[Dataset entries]
Start of Block

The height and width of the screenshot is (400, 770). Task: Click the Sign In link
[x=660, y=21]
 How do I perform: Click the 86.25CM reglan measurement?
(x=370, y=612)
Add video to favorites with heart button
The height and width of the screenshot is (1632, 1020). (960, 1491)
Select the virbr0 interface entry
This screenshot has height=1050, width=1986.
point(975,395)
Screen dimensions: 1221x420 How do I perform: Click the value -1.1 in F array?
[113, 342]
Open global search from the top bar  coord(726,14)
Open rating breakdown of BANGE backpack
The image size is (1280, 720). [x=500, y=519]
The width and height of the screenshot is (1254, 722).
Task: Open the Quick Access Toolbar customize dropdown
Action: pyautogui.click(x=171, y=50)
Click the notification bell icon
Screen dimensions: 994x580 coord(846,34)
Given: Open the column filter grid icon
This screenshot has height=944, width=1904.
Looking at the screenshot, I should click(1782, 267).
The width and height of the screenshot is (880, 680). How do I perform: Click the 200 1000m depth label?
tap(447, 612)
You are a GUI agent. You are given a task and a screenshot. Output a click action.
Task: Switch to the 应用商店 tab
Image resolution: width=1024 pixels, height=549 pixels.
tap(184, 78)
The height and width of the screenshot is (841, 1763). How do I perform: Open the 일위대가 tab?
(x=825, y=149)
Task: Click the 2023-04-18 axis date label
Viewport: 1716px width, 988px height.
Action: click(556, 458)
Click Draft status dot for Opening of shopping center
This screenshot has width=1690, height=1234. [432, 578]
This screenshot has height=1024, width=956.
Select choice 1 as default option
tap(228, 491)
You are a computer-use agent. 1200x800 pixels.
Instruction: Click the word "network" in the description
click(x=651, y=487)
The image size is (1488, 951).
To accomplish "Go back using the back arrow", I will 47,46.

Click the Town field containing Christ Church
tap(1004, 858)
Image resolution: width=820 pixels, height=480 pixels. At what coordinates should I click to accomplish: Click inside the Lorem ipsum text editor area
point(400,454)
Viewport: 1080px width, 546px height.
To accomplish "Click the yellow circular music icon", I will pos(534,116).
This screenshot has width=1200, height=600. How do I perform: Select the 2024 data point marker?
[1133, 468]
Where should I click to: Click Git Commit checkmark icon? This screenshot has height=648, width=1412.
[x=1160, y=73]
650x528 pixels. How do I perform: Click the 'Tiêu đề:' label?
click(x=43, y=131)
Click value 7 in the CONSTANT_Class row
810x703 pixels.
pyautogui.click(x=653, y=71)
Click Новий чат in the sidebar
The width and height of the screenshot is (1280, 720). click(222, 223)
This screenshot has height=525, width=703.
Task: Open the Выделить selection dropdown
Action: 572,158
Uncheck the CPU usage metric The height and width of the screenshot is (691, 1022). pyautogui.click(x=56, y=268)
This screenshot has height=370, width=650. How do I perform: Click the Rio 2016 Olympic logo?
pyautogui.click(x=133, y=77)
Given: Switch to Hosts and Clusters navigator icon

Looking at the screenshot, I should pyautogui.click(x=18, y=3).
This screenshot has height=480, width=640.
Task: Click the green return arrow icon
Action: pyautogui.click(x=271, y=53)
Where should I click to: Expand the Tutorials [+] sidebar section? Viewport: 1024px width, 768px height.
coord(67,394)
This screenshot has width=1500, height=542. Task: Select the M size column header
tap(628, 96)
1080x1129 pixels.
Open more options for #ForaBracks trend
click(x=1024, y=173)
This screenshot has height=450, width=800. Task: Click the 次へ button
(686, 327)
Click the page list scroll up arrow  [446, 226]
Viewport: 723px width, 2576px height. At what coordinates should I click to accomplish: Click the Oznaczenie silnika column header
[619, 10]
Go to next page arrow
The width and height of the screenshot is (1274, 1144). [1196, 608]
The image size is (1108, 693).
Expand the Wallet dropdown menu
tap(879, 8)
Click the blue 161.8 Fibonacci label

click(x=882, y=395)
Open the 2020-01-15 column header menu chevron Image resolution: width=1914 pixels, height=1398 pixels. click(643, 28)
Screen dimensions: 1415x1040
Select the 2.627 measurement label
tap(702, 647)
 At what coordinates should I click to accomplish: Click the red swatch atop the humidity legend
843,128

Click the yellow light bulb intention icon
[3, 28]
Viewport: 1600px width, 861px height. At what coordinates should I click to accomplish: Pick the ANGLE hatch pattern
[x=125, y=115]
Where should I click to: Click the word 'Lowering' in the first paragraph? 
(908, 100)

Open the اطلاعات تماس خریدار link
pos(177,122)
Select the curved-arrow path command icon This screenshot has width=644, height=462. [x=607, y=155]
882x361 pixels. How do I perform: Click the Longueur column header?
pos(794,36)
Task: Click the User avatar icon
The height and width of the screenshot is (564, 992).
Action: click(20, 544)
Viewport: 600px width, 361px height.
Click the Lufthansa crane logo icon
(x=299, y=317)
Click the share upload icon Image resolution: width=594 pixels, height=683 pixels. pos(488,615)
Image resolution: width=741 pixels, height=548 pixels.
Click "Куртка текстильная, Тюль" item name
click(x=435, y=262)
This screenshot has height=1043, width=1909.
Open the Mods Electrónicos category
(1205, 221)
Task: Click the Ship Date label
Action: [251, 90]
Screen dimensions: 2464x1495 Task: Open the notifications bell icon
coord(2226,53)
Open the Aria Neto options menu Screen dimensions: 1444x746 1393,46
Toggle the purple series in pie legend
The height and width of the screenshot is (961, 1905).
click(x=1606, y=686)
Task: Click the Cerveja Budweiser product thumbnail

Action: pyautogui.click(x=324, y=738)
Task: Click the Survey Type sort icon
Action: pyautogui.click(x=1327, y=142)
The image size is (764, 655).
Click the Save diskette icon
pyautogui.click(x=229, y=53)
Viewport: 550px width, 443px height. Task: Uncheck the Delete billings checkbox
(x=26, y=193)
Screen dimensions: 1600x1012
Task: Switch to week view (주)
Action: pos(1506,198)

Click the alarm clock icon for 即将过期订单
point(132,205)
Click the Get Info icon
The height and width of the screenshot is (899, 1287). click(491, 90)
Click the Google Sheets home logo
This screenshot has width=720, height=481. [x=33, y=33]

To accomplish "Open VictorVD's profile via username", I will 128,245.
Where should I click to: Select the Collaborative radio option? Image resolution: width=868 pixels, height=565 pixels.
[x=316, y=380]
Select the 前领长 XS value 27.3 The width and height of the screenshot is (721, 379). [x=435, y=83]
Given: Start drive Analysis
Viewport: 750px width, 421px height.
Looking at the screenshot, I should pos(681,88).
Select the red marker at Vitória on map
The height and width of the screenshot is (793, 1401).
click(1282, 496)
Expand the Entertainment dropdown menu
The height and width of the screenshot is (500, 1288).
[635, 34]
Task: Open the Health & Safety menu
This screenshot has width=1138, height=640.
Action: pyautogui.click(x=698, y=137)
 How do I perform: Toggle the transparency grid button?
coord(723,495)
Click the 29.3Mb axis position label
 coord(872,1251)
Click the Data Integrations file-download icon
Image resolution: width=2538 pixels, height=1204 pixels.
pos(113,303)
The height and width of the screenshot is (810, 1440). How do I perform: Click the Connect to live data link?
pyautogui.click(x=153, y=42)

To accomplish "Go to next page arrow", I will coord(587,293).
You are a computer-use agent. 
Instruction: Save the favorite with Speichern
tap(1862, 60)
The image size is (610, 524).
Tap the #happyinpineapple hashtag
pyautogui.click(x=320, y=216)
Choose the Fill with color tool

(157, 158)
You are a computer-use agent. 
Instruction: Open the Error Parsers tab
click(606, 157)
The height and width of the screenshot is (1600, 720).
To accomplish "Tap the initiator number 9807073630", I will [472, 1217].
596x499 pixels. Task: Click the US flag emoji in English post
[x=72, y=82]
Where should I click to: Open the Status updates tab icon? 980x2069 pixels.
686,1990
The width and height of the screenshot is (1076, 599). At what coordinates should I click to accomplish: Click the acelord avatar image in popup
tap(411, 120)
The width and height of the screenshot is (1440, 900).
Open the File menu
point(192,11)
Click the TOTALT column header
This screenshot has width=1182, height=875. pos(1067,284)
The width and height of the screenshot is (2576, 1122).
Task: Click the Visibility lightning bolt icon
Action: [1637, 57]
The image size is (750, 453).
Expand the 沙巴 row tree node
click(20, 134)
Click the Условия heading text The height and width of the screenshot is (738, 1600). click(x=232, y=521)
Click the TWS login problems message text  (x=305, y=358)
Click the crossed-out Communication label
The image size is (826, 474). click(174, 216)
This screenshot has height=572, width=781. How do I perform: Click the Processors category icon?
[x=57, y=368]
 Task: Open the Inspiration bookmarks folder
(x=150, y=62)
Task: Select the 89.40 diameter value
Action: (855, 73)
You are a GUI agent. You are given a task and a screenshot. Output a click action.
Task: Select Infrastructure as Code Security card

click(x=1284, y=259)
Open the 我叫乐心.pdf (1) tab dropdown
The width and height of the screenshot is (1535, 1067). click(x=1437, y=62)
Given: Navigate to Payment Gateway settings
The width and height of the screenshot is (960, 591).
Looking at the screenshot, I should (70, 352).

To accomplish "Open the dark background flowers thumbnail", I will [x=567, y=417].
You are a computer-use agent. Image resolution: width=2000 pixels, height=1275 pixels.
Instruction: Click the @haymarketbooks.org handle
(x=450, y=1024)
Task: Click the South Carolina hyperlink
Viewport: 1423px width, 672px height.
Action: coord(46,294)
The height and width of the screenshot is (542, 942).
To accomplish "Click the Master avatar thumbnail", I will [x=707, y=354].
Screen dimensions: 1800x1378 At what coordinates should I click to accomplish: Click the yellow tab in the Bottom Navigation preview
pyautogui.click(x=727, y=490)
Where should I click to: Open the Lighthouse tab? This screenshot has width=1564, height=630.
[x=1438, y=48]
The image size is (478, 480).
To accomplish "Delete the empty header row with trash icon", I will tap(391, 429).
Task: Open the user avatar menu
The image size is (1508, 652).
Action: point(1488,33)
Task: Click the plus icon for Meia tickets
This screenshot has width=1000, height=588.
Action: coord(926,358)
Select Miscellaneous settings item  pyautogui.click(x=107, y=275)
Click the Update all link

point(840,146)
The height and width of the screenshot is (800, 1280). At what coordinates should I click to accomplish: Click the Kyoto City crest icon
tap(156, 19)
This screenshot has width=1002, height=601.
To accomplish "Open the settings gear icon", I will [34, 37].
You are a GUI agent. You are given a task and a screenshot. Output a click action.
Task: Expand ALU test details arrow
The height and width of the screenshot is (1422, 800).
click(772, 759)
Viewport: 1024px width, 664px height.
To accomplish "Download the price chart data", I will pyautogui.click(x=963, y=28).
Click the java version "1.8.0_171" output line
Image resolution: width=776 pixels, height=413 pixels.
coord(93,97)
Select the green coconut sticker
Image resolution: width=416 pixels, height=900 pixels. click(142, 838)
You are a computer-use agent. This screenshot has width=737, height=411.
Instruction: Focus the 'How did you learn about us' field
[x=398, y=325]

End of Block

■ **Directions**
Would you copy every line of the entries in which "settings" appears?

■ **Finished task**
Given: Navigate to Payment Gateway settings
Select Miscellaneous settings item  pyautogui.click(x=107, y=275)
To accomplish "Open the settings gear icon", I will [34, 37].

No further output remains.